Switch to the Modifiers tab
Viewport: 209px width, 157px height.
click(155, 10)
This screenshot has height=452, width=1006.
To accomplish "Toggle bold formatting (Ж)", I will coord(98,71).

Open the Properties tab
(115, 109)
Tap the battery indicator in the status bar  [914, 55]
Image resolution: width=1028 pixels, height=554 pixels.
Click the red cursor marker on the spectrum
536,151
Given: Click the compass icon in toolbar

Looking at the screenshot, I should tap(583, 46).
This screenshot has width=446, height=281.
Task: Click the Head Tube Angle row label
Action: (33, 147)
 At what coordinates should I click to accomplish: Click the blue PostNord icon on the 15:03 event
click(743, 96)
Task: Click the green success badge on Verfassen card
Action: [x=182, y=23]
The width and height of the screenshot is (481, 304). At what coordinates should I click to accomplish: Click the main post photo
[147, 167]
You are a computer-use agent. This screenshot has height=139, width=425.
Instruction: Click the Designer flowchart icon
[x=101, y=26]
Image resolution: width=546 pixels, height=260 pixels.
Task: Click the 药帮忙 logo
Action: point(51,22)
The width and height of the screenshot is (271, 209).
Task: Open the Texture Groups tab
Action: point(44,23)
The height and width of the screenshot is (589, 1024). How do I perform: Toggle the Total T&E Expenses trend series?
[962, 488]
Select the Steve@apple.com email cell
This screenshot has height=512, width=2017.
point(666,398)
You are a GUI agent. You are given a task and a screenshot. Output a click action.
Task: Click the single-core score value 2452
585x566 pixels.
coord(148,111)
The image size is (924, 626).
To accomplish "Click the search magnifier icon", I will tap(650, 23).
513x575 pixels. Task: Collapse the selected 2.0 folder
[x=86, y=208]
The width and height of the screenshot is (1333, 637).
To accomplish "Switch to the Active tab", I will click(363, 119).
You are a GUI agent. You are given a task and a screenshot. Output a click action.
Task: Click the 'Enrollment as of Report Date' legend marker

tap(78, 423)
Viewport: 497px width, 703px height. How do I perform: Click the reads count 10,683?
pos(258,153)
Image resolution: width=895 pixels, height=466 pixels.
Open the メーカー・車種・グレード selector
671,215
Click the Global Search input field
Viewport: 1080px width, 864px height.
#####
**What is needed**
The output must consist solely of the lines from the one containing "585x566 pixels." through the end of the listing, unaltered.

**Response to this task**
585x566 pixels.
coord(148,111)
The image size is (924, 626).
To accomplish "Click the search magnifier icon", I will tap(650, 23).
513x575 pixels. Task: Collapse the selected 2.0 folder
[x=86, y=208]
The width and height of the screenshot is (1333, 637).
To accomplish "Switch to the Active tab", I will click(363, 119).
You are a GUI agent. You are given a task and a screenshot. Output a click action.
Task: Click the 'Enrollment as of Report Date' legend marker

tap(78, 423)
Viewport: 497px width, 703px height. How do I perform: Click the reads count 10,683?
pos(258,153)
Image resolution: width=895 pixels, height=466 pixels.
Open the メーカー・車種・グレード selector
671,215
Click the Global Search input field
Viewport: 1080px width, 864px height.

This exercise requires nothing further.